▶ [What is needed]: Each line below that contains the word "computer" must be copied.

▶ [Records to process]:
══════

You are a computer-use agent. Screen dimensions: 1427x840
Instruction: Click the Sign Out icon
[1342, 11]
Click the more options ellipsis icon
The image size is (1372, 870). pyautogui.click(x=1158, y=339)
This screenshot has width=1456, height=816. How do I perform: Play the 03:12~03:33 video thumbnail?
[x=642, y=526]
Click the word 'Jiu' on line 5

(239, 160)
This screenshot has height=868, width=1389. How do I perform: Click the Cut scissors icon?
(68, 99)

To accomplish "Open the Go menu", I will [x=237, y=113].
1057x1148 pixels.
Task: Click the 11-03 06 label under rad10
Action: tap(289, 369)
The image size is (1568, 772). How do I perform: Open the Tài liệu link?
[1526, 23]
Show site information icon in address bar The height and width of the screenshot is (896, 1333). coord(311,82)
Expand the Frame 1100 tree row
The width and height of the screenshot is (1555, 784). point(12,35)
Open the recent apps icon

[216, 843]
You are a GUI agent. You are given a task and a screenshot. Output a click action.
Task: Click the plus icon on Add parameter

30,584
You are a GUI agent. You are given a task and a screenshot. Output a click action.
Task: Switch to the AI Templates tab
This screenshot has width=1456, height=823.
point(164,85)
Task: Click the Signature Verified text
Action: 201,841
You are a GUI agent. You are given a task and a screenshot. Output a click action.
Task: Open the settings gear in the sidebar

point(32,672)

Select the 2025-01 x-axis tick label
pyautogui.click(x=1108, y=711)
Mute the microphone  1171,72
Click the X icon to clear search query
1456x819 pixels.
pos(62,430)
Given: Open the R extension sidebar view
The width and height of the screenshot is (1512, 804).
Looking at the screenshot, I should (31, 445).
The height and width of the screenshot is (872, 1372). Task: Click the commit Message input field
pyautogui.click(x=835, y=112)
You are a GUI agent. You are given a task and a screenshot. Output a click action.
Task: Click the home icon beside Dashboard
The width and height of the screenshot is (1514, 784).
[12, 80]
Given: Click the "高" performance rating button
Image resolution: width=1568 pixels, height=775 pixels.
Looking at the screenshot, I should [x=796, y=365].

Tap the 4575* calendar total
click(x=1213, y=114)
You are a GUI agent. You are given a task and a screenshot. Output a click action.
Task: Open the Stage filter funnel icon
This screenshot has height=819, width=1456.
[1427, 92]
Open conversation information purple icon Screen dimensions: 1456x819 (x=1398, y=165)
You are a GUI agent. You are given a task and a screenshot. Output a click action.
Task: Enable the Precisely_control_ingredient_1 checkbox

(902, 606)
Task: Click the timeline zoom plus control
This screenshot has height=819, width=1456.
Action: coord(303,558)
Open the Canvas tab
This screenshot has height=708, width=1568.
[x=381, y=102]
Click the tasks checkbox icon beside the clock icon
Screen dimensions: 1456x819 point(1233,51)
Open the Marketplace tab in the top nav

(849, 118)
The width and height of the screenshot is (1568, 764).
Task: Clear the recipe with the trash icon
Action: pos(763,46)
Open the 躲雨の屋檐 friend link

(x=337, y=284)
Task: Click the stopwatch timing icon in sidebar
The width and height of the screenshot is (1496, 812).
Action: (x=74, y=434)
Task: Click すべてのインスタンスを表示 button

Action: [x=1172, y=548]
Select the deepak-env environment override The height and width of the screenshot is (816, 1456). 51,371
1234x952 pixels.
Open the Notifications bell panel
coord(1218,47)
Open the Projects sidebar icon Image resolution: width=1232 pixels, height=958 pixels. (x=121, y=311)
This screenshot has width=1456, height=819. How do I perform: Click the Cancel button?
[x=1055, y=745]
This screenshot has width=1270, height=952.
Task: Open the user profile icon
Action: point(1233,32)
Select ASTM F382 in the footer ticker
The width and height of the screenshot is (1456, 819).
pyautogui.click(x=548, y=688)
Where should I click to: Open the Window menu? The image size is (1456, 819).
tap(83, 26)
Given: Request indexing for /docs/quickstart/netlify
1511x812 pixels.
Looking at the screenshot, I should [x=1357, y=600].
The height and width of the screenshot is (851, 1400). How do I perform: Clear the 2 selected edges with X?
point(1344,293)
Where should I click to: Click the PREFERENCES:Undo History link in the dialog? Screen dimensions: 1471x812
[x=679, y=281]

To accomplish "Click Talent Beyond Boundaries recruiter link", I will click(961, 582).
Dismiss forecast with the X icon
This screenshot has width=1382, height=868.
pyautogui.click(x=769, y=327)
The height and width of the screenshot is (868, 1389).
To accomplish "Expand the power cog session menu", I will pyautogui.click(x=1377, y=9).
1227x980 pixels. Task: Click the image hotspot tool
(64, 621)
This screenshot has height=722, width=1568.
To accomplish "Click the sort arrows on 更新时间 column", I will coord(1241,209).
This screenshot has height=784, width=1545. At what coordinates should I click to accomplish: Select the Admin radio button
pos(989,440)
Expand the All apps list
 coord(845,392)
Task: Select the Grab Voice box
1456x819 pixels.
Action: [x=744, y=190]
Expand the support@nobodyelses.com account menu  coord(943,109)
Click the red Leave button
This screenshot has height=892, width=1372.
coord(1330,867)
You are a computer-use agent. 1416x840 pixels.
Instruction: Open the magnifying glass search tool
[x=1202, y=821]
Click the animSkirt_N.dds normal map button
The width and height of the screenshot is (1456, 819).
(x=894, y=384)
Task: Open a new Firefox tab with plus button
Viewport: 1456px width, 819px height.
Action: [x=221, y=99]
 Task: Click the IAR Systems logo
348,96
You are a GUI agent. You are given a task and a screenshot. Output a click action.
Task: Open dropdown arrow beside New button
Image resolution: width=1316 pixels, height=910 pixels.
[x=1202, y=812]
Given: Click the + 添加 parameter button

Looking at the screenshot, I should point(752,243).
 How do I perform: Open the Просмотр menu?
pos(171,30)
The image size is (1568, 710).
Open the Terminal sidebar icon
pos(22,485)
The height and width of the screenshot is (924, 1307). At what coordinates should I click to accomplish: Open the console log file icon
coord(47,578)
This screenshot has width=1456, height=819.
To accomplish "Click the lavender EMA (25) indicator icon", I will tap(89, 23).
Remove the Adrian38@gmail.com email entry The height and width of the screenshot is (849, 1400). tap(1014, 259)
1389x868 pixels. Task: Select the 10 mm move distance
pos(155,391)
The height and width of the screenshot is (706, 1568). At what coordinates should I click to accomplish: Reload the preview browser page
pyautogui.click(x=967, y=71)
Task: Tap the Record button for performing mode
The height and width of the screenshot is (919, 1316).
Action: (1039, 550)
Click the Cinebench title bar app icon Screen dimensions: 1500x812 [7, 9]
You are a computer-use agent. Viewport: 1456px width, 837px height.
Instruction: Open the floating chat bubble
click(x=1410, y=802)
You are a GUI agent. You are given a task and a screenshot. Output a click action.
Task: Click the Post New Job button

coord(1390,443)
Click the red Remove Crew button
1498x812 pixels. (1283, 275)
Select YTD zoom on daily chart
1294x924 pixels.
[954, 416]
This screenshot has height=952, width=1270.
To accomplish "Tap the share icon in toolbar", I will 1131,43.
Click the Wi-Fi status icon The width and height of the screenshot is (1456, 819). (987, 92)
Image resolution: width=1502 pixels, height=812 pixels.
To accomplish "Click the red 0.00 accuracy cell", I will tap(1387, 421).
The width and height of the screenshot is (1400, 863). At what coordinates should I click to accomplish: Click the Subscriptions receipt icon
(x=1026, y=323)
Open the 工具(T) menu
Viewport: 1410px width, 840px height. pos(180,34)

══════

▶ [Answer area]:
You are a computer-use agent. Screen dimensions: 1427x840
You are a computer-use agent. 1416x840 pixels.
You are a computer-use agent. Viewport: 1456px width, 837px height.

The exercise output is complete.